Let me know if I misunderstood
I wonder how different their method actually is from other sub-quadratic sparse attention methods like Reformer [1] and Routing Transformer [2].
[1]: https://arxiv.org/abs/2001.04451
[2]: https://arxiv.org/abs/2003.05997
I’m very surprised this isn’t getting more attention. Am I missing something?
It seems at or above SOTA on the given benchmarks, doesn’t have context rot, is orders of magnitude faster, and uses less compute that current transformer models. I suppose it’s just an announcement and we can’t test it ourselves yet.
We are SOTA in some ways and not in others, continuously working to make it better! We need a little more time to scale, as we are working on things like disaggregated prefill, etc., the norms of large-scale model infra.
I am happy to answer any questions!
This seems super cool if as described, but I'm sure you can understand the skepticism.
Do you anticipate having any kind of public accessible chat interface for testing in the near future?
Also, what, if any, benefits are there for smaller context windows? Is there still a material improvement in cost to serve under say 256k? I'm curious about the broader implications for the space beyond improvements for very large context windows.
I do, for sure! Yes, we have a few product rollouts lined up. The differentials for latency are posted in our blog post, so that should provide an idea of where the scaling law differentials kick in.

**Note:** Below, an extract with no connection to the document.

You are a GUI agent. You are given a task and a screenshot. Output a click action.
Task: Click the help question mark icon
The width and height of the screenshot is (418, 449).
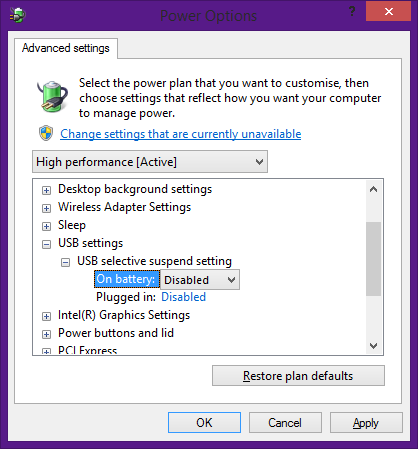click(352, 12)
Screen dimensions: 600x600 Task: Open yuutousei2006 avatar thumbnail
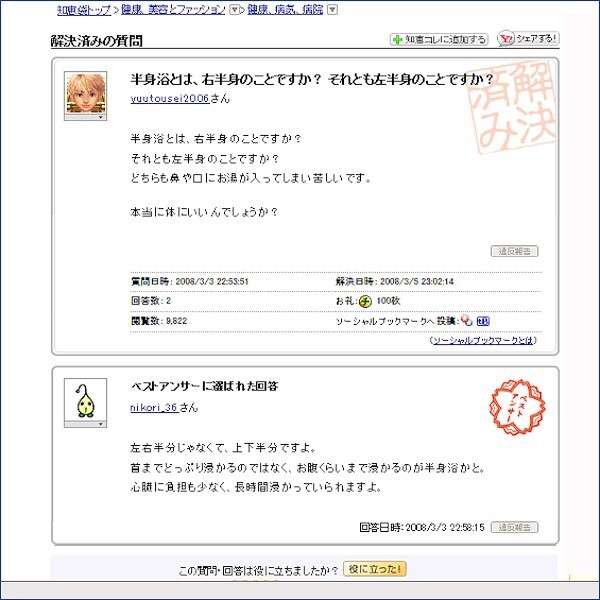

The proof is in the pudding. At this point, there have been plenty of models that overperformed on benchmarks and underperformed on real work. So my stance is that I'm curious, I'm excited to see where it goes, and I don't believe it until I can try it.
I agree, it's a real architectural breakthrough if true
no one has access to it yet
no published benchmarks
no paper
no demonstrations of capabilities
- magic.dev claimed 200M context window and it's been two years since and no real product yet.
- They are admitting that this is built on top of a Chinese model[1]
- They committed a huge chart crime with the Y axis of a chart comparing to Opus on their website that I can't find anymore (Too embarrassing to keep?). The delta between their score (81%) vs. Opus (87%) on SWE bench was hugely minimized
- They named the company subquadratic but in parts they said O(1) linear scaling. At O(1) you could do much more than 12M tokens context window. At O(log n) even.
I hope this is real but I doubt...
Ah, I nearly forgot about magic.dev. I took a quick peek to check up on them. Welp, last social/blog activity was in... 2024. But hey, their careers page still says they're hiring! So they must be doing just fine.
Whether this is real or not, multiple commenters here look like astroturfers - created in the past year (or hours) with very low karma
There are some comments which are identical to comments on X as well. That is not the say the frontier labs do not engage in highly unethical marketing, but this is a little bit too obvious.
This is pretty remarkable. We've spent a lot of time finding workarounds for LLMs reading long docs. Now that's gone.
Looks like long context isn’t a problem anymore
Neither is cost, and latency, in the long-term. LLMs ultimately become more economically viable than they are now, and broaden the scope of every existing LLM-driven application (particularly STS, conversational AI, etc, etc.)
if it's true then it's a breakthrough.
optimizing AI in general. How cool is that?